It's "Olive Kitteridge," the Pulitzer Prize winning "novel," by Elizabeth Strout, a collection of thirteen haunting short stories centering on the eponymous heroine. I'm not the first to be reminded of Sherwood Anderson's hypnotic "Winesburg, Ohio." So now I'm thinking about fiction, and if it's not impossible for me to tackle, after all.
Through a lifetime of writing features and anthology slices-of-life, I've grown accustomed to telling a story in a thousand to two thousand words. Until I read "Olive Kitteridge", writing a novel seemed an impossible task. It would require me to learn a whole new literary form, and I'm not certain that's where I want to invest my remaining days and weeks.

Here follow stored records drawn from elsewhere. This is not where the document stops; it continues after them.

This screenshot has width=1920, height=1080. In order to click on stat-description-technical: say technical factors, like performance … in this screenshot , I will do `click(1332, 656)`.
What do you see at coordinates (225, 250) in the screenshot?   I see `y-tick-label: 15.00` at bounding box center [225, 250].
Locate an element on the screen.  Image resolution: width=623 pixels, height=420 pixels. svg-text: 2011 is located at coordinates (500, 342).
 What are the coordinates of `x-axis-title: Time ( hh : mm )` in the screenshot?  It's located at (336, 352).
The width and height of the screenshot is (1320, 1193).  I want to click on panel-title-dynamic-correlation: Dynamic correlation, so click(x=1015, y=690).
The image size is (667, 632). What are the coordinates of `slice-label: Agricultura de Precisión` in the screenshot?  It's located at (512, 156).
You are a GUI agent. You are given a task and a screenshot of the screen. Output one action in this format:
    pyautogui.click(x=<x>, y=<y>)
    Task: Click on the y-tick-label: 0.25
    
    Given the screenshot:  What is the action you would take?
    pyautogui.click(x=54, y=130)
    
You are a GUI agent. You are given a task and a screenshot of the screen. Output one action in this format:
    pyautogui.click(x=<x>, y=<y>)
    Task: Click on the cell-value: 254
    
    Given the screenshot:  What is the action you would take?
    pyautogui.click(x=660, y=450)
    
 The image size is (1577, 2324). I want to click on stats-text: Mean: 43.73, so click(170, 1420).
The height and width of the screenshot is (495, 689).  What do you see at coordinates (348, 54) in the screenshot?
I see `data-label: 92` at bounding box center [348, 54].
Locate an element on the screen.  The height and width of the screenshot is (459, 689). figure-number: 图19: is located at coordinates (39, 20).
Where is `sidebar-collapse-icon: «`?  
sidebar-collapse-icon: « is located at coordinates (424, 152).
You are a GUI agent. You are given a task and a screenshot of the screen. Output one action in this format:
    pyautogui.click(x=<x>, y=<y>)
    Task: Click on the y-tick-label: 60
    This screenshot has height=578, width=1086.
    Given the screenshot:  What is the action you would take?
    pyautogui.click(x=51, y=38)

In the past three years I've written around fifty inspirational non-fiction stories. About half have been published in anthologies. Now I'm consumed with a major WHAT IF.
What if I devoted an equal amount of energy in telling not-so-true stories that involved a place, a person, an idea or philosophy? Wouldn't this be fiction? Couldn't I do it?
What if tonight, after I finish another chapter of Jerome Charyn's "The Secret Life of Emily Dickinson," I drowse off to dream about a theme for this possible work? What if one appears? What if tomorrow I begin my Once Upon a Time, at long last?
Today I wrote a review of an historical novel written by an acquaintance in my community. How I envied her perseverance in researching, plotting and actually writing this book. I know I wouldn't have the patience. But, still....what if??
This afternoon I washed the mud off the floors in the hallway and in the process I may also have cleaned up my muddled mind. Hmmmmm.